Menanggapi kabar itu, kepada wartawan, Kabid Propam Polda Sulsel, Kombes Zulham Efendi, membenarkan hal tersebut. “Ia benar, kita (Polda Sulsel) sudah melakukan Penempatan Khusus (Patsus) untuk pemeriksaan awal.” dikutip dari harian.fajar.co.id, Minggu 22 Februari 2026.
Kabid Propam Polda Zulham Efendi menegaskan, agar kiranya masyarakat bersabar menunggu hasil pemeriksaan yang saat ini sedang berlangsung.
“Intinya tidak ada tempat untuk oknum main-main apalagi persoalan narkoba, ini akan diselidiki lebih lanjut sejauh apa keterlibatan dan masing-masing perannya,” tegas Kombes Pol Zulham Efendi yang dilansir dari harian.fajar.co.id, Minggu 22 Februari 2026.
Dikabarkan, kasus tersebut berawal dari terungkapnya kasus bandar narkoba berinisial ET alias O yang diamankan oleh personel Polres Tana Toraja, dengan jumlah barang bukti seberat 100 gram narkotika jenis sabu-sabu.
Setelah dilakukan pemeriksaan, dari hasil BAP terhadap ET, terungkap dugaan adanya keterlibatan oknum anggota Polri pada Satuan Kerja (Satker) Polres Toraja Utara, yang disinyalir menerima setoran per minggu senilai 13 juta rupiah, sejak September 2025 lalu.
Menurut Kabid Propam Polda Sulsel, Kombes Pol Zulham Efendi, bahwa, setelah dilakukan pemanggilan pada kedua terperiksa pada Kamis (19/2/26), menyampaikan masih ada pendalaman, bahkan bisa saja ada terduga lainnya.

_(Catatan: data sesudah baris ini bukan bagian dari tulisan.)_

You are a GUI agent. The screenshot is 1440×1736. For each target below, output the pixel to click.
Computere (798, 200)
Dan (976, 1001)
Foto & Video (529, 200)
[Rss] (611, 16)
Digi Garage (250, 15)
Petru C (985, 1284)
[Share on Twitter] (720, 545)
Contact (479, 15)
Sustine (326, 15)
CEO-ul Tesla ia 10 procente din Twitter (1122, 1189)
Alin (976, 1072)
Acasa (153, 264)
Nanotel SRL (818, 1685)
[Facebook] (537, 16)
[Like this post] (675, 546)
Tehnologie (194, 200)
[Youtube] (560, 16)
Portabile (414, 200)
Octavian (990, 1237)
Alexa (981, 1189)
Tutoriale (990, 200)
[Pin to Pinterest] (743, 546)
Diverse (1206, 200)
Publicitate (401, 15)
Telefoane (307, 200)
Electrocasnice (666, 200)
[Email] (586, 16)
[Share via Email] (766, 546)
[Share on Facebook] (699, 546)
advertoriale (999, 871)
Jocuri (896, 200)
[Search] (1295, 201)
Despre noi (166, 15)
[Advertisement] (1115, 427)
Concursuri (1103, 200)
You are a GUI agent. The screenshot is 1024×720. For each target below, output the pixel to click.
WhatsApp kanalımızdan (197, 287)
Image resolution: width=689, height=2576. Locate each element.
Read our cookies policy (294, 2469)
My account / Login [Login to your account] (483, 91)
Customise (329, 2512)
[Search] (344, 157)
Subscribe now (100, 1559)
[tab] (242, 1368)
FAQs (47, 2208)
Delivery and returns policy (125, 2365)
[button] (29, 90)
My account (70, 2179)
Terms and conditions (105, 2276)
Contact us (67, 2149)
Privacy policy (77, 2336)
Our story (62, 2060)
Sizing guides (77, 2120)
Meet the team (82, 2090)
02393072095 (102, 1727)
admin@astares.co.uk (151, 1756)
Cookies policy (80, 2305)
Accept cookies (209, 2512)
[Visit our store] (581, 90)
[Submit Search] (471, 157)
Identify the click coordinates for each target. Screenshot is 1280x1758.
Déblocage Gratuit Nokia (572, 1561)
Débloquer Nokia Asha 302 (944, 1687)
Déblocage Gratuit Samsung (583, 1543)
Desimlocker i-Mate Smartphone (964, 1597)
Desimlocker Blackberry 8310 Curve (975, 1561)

“Masih ada pendalaman, bisa saja ada terduga lainnya ataupun tidak, intinya harap bersabar.” ujar Kombes Pol Zulham Efendi, dilansir dari harian.fajar.co.id, Minggu 22 Februari 2026.
“Kasus narkoba menjadi perhatian serius bagi Toraja, dan tidak ada toleransi bagi siapa pun yang terlibat.” pungkasnya.